Я тебя хорошо помнил – ты был двоечником. Я тебя постоянно тянул по математике. Помнишь? Это очень важное качество, когда один человек помогает другому. Он невольно вторгается в его внутренний мир. Тогда мы были пацанами, ничего не понимали в этом плане.

Спустя многие годы я смог оценить твой внутренний мир. Странно, не правда ли? Один человек, имевший дело с другим человеком в определенном возрасте, скажем, в детстве, начинает прозревать и видеть своего школьного друга так ясно, как он видит распустившийся за ночь цветок.

У меня не было сомнений, к кому обращаться.

С другой стороны, и ты должен был помнить меня. Невольно я вторгался в тебя, мы были друзьями, не так ли?

Окунев говорил чистую правду. Я его помнил точно так, как и он меня, я побывал в его внутренних устройствах и не сомневался, что Володя Окунев один из лучших людей на свете. Но сомневался сейчас – так ли это?

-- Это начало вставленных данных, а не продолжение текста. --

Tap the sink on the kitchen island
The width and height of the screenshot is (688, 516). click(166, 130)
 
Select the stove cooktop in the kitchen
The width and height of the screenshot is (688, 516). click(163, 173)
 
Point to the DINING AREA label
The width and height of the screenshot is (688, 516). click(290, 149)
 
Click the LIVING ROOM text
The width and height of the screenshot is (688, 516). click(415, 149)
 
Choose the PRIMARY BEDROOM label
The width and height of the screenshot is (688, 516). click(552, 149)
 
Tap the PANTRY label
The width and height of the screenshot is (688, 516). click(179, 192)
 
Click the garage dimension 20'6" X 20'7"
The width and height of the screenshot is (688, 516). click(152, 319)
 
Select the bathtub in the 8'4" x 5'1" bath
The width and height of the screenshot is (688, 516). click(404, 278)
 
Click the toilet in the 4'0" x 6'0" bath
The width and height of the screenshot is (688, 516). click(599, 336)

Можно ли доверять человеку, который тебя в упор не видел столько лет, а потом вдруг вспомнил?

* * *

Конструкция прибора чрезвычайно проста. Принцип действия – обработка волновых сигналов мозга, вступающего в контакт.

На входе имеем мысли, на выходе те же мысли, но уже на частоте другого прибора. Частота связана с переводческой программой – мысль озвучивается и читается.

Прибор назван «Твист». Как сказал Окунев – в честь некогда очень популярного танца, которым увлекалась молодежь всего мира.

* * *

Володя прав – ни один цивилизованный ученый не приступит к делу без денег и перспектив. Это давным-давно Форд мог начинать, как и многие мои соотечественники, в сарае. А сейчас у них фонды, советники, эксперты. А у нас все то же – дырявые карманы и отсутствие крыши над головой.

Я не верю Володе. У него явно другое на уме. С чего бы это я несся из Польши, находил школьного друга и посвящал его в свои коммерческие секреты?

Дело, очевидно, в том, что он хочет стать миллионером. Я тоже не против, но знаю, что не стану. Единственное, чем могу помочь, поучаствовать в этой азартной игре.

* * *

Полина лежит на диване, читает толстенную газету.

– Как ты можешь читать эту скукоту? – спрашиваю, заглядывая в название статьи.

– Мне она не кажется скучной. Вот сейчас о телепатии размышляет кандидат наук.

– Да посмотри, какая она белая, вся забита словами, такие тексты бывали только в речах генеральных секретарей Коммунистической партии Советского Союза.